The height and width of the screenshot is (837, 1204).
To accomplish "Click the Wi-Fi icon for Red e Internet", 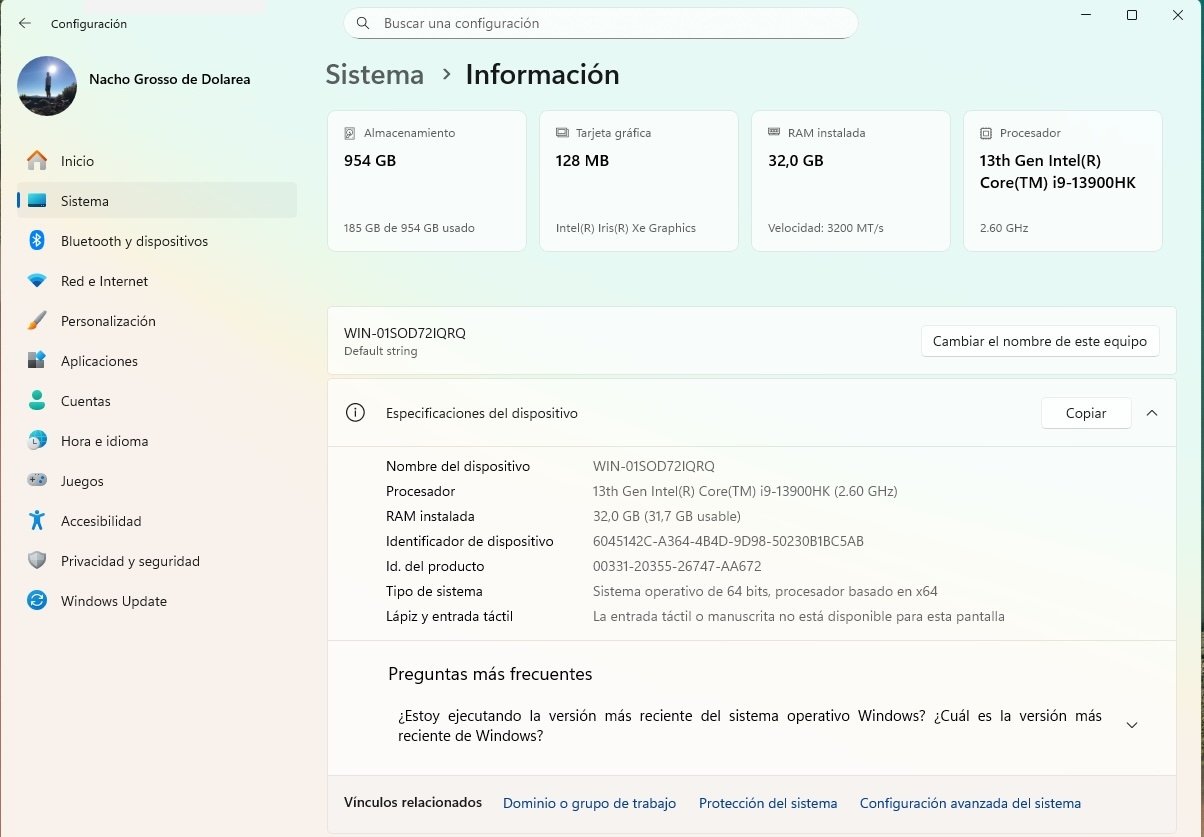I will tap(37, 281).
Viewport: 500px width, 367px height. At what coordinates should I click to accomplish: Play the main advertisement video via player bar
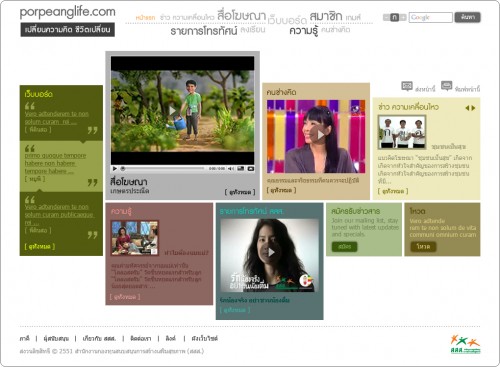[115, 169]
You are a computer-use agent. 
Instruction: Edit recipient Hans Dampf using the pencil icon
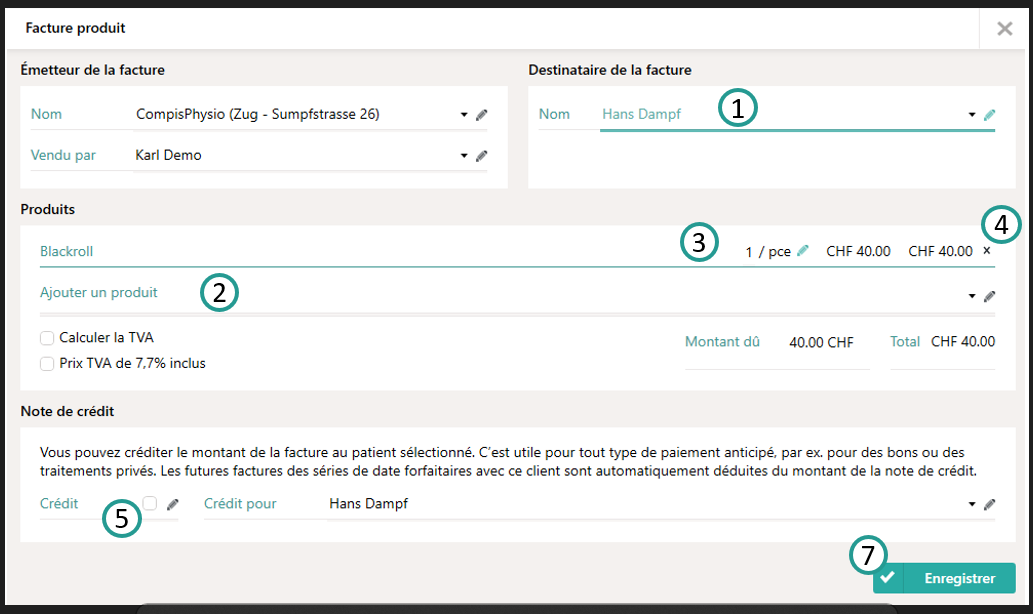[x=989, y=114]
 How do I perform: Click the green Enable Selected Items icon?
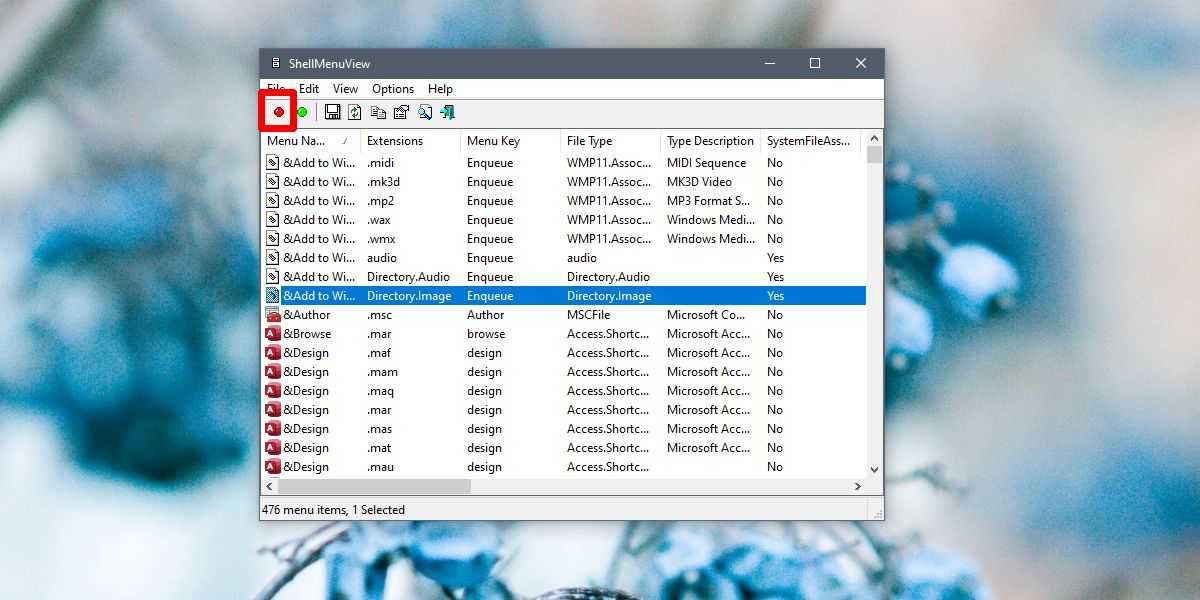click(x=301, y=112)
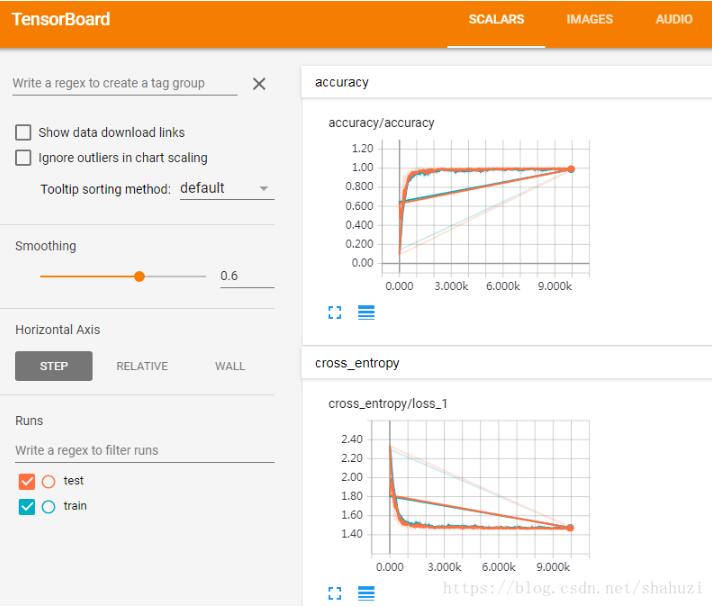Uncheck the train run checkbox
The height and width of the screenshot is (607, 712).
[27, 507]
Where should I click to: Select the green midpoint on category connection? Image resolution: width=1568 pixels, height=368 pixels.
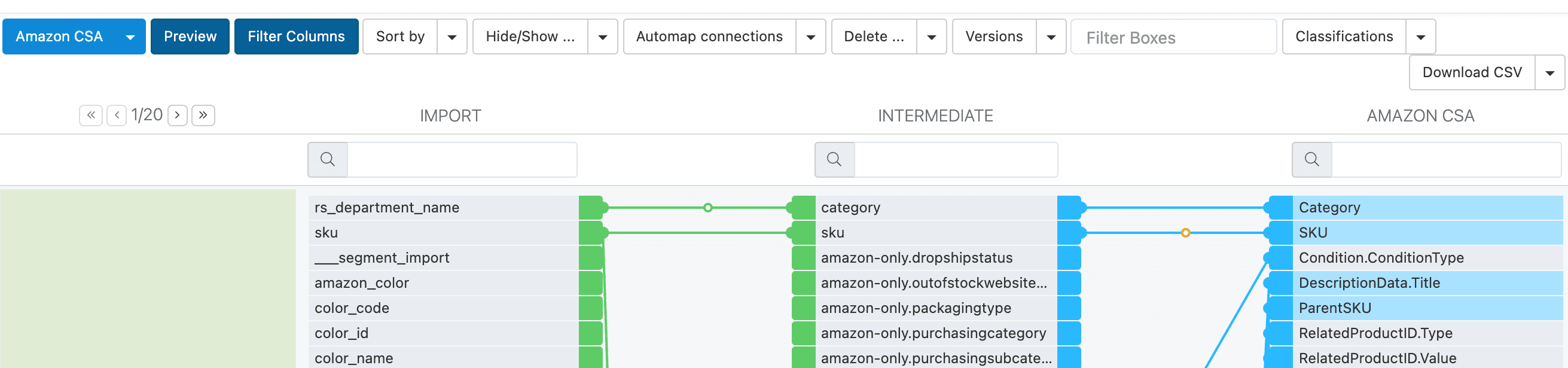click(x=707, y=208)
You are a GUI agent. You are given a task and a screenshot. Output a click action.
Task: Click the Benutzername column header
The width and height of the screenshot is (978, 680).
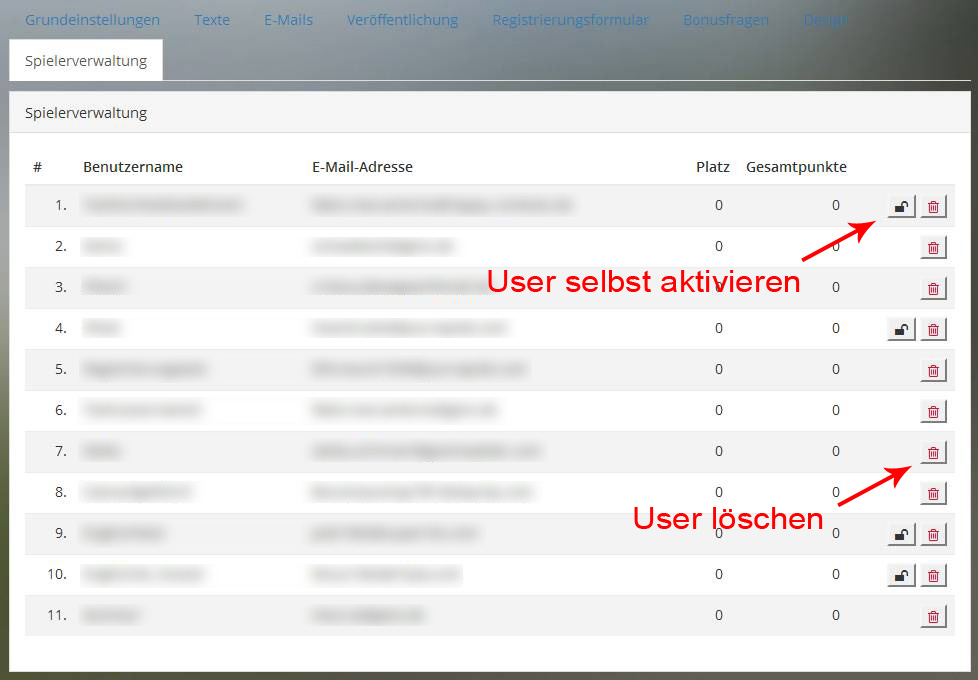[133, 167]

--------------------

◆ **WORK REQUIRED**
An exact restatement of the lines from the one holding "Where should I" through the end of the entries, both ends included, is the whole answer. Pictures stay out.

◆ **THE COMPLETED TASK**
Where should I click to: Select the green midpoint on category connection? Image resolution: width=1568 pixels, height=368 pixels.
click(x=707, y=208)
You are a GUI agent. You are given a task and a screenshot. Output a click action.
Task: Click the Benutzername column header
The width and height of the screenshot is (978, 680).
[133, 167]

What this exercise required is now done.